Because hibernation is such a complex process, some scientists, such as Blumstein, don’t attribute early emergence entirely to climate change. “Climate is clearly an important part,” he says, but social factors could also be important. For instance, getting up early could be a way to get a head start in competing for a mate. “I’m trying to tease out how important climate is versus social factors.”
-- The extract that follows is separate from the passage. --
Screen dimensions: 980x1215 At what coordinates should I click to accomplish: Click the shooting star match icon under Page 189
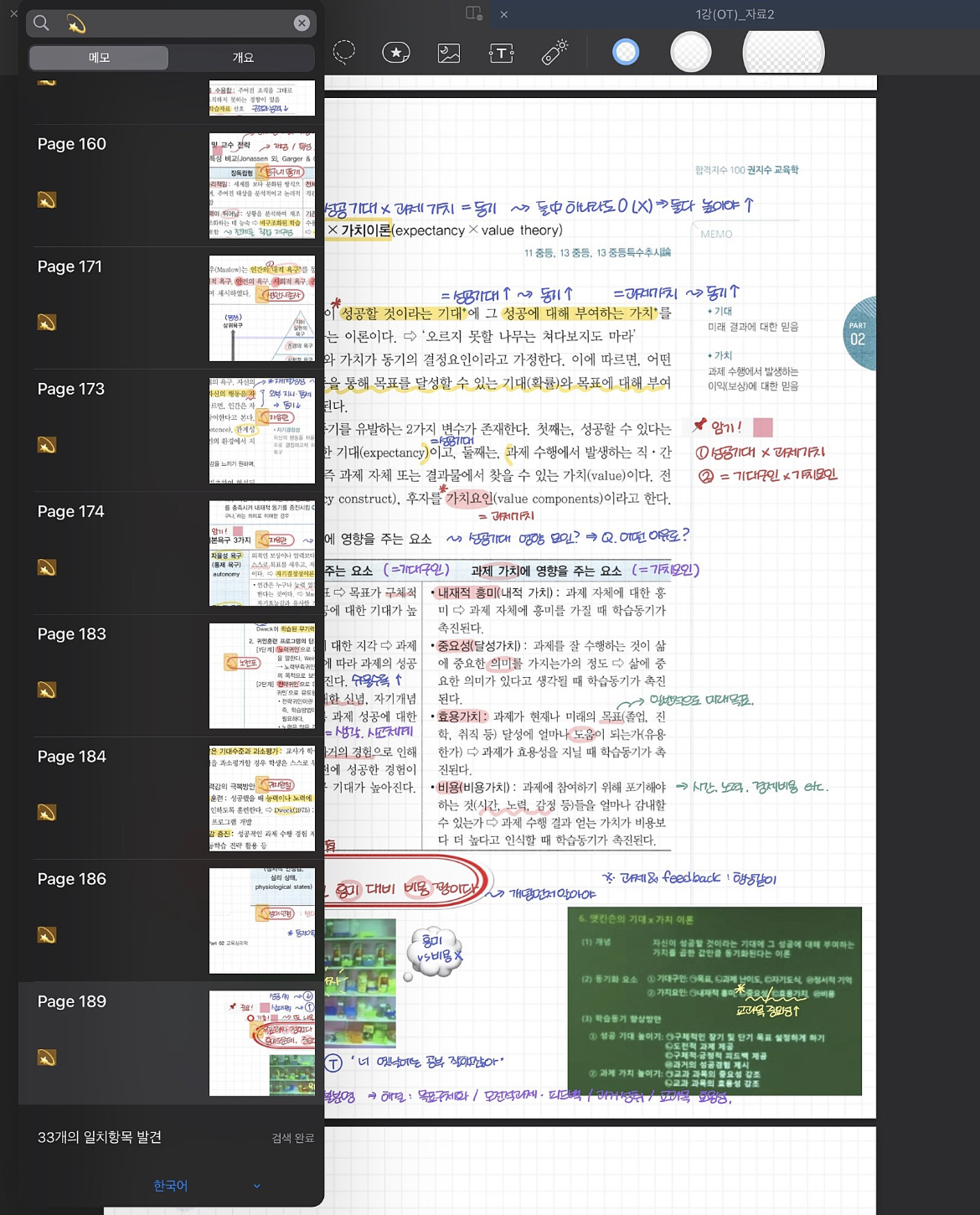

To Inouye, “Global warming is the most reasonable hypothesis.” Inouye says he wouldn’t be surprised if rising temperatures are affecting marmots in mountainous regions across the globe.
As for other species, scientists are already seeing shifts. Ground squirrels are hibernating at higher elevations every year, says Kenneth Storey, a biochemist at Carleton University. In addition to seeking higher, colder climes, hibernators will also move to higher latitudes. Wood frogs that Storey studies, for example, currently extend from South Carolina to northern Canada. The amphibians are obligate hibernators—they must dig into the earth and freeze solid to survive. Their distribution will creep northward as permafrost melts and the region becomes habitable and snowfall in the south declines.
The same will hold true for other species, too, according to Storey. “Some animals will make out like bandits,” he says, “just not those with a southern drawl.”